- _Article_
(begin)

However, seven items of the 24 have been on the list all summer. Two involve having cups of coffee with friends, or writing reviews, or whole publications.

An interesting (to me) aspect of lists is how all the items look the same size. But individually some are much bigger than others. A great advantage of a list, though, is that deleting a quick item (like ‘make dentist appointment’), removes a significant proportion of the string. It shortens the list just as much as, say, ‘write autobiography’.

Five items on my current list are connected with the Blame Montezuma! anthology (there were eight yesterday, which is cheering). But I have photographed the chocolate fish and added them to the webpage. I have designed and ordered the badges. I have ordered and received the chocolate tasting buttons for the event at the Conway Hall on September 6th. I have sent out the copies already requested (though not the sample copies to shops.) Have I mentioned how the first 25 website orders will get free fish? But they won’t go out till Wednesday because I don’t pick up the fish till Wednesday (it’s on my list).

Only one item on the August list has to do with the garden. It looks small. ‘Do garden.’ But it is big.

When August ends, I will save the list to the ‘To Do’ list folder (2014) and rename it To Do List SEPTEMBER and save back to the desktop. There is a system to all this.

(end)

- _What is asked_
(1) List the tasks the passage says have already been completed for the Blame Montezuma! anthology.
(2) Copy out the passage word for word between "An interesting (to" and "say, ‘write autobiography’.", inclusive.

- _Entries shown_

(begin)

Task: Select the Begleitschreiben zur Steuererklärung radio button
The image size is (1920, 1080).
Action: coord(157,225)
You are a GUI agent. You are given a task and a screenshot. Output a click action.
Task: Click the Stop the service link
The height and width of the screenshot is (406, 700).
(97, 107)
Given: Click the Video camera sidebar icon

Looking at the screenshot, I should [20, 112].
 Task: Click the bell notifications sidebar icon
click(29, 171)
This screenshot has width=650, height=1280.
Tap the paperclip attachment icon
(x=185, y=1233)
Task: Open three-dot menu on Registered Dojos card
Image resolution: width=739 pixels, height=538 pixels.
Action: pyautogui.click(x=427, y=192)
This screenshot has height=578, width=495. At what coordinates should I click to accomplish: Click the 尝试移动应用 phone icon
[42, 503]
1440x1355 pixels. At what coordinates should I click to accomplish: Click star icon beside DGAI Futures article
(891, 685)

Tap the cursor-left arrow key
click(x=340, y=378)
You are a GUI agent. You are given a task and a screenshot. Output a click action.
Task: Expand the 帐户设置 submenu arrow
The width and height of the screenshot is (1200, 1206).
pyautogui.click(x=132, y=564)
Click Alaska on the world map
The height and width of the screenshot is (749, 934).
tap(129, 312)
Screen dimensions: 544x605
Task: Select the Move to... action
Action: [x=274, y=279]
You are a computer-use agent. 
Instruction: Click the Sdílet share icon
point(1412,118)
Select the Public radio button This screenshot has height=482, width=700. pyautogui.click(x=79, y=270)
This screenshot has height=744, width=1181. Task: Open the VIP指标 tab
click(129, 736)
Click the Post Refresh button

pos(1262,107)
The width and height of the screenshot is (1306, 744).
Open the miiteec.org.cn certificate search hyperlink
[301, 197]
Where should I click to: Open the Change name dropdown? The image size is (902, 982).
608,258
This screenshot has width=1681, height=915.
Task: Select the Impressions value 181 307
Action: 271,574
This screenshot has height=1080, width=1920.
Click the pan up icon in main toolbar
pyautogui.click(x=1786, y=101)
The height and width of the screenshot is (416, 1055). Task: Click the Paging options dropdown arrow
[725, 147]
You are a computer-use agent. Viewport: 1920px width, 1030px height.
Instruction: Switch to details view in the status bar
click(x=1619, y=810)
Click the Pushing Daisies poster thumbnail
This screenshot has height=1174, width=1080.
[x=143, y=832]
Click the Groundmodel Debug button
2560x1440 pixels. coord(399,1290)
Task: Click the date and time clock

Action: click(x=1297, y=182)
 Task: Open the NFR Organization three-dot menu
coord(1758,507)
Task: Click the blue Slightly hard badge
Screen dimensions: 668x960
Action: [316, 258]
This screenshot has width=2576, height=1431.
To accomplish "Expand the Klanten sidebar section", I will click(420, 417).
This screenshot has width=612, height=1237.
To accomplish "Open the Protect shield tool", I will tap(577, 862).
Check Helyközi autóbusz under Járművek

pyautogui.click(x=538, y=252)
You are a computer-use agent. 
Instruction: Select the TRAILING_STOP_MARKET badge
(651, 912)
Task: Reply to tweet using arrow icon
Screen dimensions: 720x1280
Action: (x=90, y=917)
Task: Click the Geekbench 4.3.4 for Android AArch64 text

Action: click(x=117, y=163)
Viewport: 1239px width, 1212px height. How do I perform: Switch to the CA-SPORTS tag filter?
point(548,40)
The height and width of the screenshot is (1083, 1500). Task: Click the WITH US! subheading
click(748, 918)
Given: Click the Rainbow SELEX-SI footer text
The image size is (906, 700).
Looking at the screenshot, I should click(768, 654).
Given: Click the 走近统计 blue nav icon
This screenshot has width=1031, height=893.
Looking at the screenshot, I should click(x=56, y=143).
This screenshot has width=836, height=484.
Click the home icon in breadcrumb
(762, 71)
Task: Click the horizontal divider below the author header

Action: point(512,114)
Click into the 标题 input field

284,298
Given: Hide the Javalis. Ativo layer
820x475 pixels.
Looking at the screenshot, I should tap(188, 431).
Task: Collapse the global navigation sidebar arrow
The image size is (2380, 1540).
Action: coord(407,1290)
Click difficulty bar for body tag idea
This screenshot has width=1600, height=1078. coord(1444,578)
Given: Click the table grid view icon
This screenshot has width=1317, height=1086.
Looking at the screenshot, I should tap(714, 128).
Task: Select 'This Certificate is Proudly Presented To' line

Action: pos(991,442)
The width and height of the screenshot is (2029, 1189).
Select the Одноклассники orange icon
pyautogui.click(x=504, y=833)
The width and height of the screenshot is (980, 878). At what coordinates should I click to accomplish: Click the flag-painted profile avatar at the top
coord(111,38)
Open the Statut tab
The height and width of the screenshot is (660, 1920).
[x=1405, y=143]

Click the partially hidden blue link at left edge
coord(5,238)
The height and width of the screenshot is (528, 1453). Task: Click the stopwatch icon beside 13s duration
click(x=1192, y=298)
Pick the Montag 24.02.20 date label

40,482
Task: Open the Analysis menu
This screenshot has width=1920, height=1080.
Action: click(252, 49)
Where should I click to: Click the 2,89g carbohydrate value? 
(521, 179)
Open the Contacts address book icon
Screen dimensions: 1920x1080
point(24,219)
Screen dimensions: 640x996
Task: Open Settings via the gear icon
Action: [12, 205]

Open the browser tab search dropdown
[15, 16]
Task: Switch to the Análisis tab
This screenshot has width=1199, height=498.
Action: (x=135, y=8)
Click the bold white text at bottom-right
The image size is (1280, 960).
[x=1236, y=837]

(end)

- _Task-by-task results_
(1)
- Photographed the chocolate fish and added them to the webpage
- Designed and ordered the badges
- Ordered and received the chocolate tasting buttons for the event at the Conway Hall on September 6th
- Sent out the copies already requested

(2)
An interesting (to me) aspect of lists is how all the items look the same size. But individually some are much bigger than others. A great advantage of a list, though, is that deleting a quick item (like ‘make dentist appointment’), removes a significant proportion of the string. It shortens the list just as much as, say, ‘write autobiography’.